Schiap snorted in fury. “And maybe two plus two makes four is an accident. God, I miss Gogo. Why is she staying away so long? I want my daughter.”
She dabbed at her nose, her little saint’s face raw and pink from flame, then crumpled up the handkerchief and threw it to the ground.
Schiap had been wearing a sequined sheath under the tree costume, and the smoke and water stains were somewhat masked by the glint of the metallic embroidery. She stood, checked her stocking seams to see if they were straight, then went back down to the ball.
I found Charlie again. We shouldered our way through the laughing crowd and went outside to find a quiet bench to sit on, far from the noise.
“Hard to believe that’s the same moon I was happy under a few hours ago,” he said.
“Ania isn’t going back with you, is she?”
“No. She is staying here, with the child. Her husband won’t let her have custody if they divorce.”

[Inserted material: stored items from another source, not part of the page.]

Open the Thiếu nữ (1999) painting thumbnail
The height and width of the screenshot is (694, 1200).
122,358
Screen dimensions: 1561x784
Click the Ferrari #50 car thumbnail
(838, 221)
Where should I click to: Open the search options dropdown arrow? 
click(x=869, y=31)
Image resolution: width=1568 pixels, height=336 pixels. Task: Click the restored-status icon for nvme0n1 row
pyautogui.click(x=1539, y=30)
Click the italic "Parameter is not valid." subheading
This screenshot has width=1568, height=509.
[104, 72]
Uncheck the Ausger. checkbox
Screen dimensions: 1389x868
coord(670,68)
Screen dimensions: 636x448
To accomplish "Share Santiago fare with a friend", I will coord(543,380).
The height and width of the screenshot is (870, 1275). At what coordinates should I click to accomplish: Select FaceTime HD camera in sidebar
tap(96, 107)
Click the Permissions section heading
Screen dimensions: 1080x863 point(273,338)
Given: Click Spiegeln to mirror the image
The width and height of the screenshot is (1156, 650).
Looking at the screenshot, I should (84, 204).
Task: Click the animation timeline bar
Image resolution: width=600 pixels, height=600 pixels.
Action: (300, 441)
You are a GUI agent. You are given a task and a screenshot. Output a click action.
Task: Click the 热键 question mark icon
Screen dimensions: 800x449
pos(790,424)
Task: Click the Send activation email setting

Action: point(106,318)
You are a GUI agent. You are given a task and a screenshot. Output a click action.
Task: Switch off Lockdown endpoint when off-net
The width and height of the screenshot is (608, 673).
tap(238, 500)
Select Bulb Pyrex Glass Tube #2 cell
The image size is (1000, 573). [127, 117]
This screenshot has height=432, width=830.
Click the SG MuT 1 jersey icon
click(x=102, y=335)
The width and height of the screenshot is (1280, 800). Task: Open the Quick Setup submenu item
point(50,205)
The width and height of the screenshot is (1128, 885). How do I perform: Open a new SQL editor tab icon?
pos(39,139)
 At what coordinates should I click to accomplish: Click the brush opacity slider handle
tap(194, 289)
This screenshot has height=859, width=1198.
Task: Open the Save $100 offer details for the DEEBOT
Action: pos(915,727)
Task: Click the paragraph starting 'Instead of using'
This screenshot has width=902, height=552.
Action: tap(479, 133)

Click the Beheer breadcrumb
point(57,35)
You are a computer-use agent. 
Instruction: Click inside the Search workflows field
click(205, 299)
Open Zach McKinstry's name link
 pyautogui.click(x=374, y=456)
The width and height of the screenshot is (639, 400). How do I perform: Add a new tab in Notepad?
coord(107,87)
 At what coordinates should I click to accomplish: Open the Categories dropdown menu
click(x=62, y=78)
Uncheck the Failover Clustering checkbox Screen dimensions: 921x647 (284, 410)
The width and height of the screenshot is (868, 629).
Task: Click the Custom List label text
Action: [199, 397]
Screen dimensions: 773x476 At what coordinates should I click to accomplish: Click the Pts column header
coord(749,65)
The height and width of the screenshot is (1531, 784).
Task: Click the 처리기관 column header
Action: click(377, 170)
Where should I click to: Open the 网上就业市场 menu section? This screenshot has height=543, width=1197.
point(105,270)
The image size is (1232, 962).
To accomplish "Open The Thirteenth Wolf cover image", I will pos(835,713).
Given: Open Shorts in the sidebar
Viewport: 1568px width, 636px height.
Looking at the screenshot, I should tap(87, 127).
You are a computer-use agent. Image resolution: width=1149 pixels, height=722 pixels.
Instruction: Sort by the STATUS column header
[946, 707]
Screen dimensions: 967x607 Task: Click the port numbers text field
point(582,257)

“I’m sorry.” I took his hand and held it. His face was stony, the way boys’ faces get when they are trying hard not to cry.
We sat for a long while staring up at the traitor moon, a big round moon fit for a fairy tale, but now it looked like painted cardboard. The costume ball swirled and clattered, butterflies with gauze wings, kings in gilt crowns, but there was no more illusion; it was just people in strange clothes trying too hard to have a good time, a ragtag group of disheveled, dispirited strangers who seemed to barely know one another. It was a place where tragedy had occurred.
The ball ended sometime after dawn, when people look their worst: makeup smeared, shadows under the eyes and in the hollows of the cheeks, costumes rumpled, some even torn. Chauffeurs lined up in their Bentleys and Mercedes to pick up their patrons, and the chauffeurs, neat in black-and-white uniforms, better rested, mindful, looked better than the partygoers.
All the glitter had been extinguished. Diamonds need light to give back light, and the morning sky was leaden. The women’s jewels looked like cheap paste imitations; the candles and torches in the ballroom had burned themselves into nonexistence hours before.
Charlie and I found a cab at the end of the long queue of chauffeured and gleaming automobiles and returned to Paris, alone.